Hogan Lovells US LLP is a limited liability partnership registered in the District of Columbia. “Hogan Lovells” is an international legal practice that includes Hogan Lovells US LLP and Hogan Lovells International LLP, with offices in: Alicante Amsterdam Baltimore Beijing Berlin Brussels Caracas Colorado Springs Denver Dubai Dusseldorf Frankfurt Hamburg Hanoi Ho Chi Minh City Hong Kong Houston London Los Angeles Madrid Miami Milan Moscow Munich New York Northern Virginia Paris Philadelphia Prague Rome San Francisco Shanghai Silicon Valley Singapore Tokyo Ulaanbaatar Warsaw Washington DC Associated offices: Budapest Jakarta Jeddah Riyadh Zagreb. For more information see www.hoganlovells.com

 

Royal Gold, Inc. -2-July 20, 2017

 

 

 

This opinion letter is based as to matters of law solely on the Delaware General Corporation Law, as amended.

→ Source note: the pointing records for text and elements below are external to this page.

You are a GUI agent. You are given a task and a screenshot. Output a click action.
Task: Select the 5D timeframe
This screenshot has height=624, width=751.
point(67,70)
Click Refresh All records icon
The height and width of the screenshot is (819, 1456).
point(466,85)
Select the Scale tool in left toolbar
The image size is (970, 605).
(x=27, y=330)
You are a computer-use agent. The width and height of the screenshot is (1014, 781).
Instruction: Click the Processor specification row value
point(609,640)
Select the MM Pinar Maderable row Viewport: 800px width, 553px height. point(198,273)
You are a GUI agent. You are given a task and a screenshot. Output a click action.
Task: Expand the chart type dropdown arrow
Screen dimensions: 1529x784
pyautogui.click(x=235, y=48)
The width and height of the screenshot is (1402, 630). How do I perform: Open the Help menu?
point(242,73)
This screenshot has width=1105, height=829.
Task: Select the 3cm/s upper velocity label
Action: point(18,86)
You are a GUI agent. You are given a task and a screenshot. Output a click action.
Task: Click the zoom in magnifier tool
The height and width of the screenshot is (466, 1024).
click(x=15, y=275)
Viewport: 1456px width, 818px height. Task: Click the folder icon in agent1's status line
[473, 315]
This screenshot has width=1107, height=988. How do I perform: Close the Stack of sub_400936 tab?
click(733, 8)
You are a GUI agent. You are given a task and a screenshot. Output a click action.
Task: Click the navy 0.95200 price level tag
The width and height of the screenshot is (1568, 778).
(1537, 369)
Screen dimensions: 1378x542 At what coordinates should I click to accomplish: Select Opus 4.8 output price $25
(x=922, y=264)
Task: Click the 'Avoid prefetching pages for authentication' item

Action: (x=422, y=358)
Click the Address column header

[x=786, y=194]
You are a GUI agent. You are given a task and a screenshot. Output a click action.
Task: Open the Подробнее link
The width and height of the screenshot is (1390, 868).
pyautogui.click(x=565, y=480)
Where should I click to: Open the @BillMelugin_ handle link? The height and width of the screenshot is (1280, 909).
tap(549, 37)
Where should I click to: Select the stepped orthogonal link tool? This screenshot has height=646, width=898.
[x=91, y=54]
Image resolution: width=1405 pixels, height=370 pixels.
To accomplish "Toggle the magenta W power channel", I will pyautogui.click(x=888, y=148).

We express no opinion herein as to any other statutes, rules or regulations.

 

Based upon, subject to and limited by the foregoing, we are of the opinion that (i) following effectiveness of the Registration Statement, such Deferred Compensation Obligations, when incurred pursuant to the terms of the Registration Statement and the Plans, will constitute valid and binding obligations of the Company and (ii) following (A) effectiveness of the Registration Statement, (B) issuance of the Shares pursuant to the terms of the Plans, and (C) receipt by the Company of the consideration for the Shares specified in the applicable resolutions of the Board of Directors and in the Plans, the Shares will be validly issued, fully paid and nonassessable, and the associated Rights will be valid and binding obligations of the Company.

 

It should be understood that the opinion above concerning the Rights does not address the determination a court of competent jurisdiction may make regarding whether the Board of Directors of the Company would be required to redeem or terminate, or take other action with respect to, the Rights at some future time based on the facts and circumstances existing at that time and that our opinion above addresses the Rights and the Rights Agreement in their entirety and not any particular provision of the Rights or the Rights Agreement and that it is not settled whether the invalidity of any particular provision of a rights agreement or of rights issued thereunder would result in invalidating in their entirety such rights. 

 

In addition to the assumptions, qualifications, exceptions and limitations elsewhere set forth in this opinion letter, our opinions expressed above are also subject to the effect of: (1) bankruptcy, insolvency, reorganization, receivership, moratorium and other laws affecting creditors' rights (including, without limitation, the effect of statutory and other law regarding fraudulent conveyances, fraudulent transfers and preferential transfers); and (2) the exercise of judicial discretion and the application of principles of equity, good faith, fair dealing, reasonableness, conscionability and materiality (regardless of whether the applicable agreements are considered in a proceeding in equity or at law).

 

This opinion letter has been prepared for use in connection with the Registration Statement. We assume no obligation to advise of any changes in the foregoing subsequent to the effective date of the Registration Statement.

 

We hereby consent to the filing of this opinion letter as Exhibit 5.1 to the Registration Statement. In giving this consent, we do not thereby admit that we are an “expert” within the meaning of the Securities Act of 1933, as amended.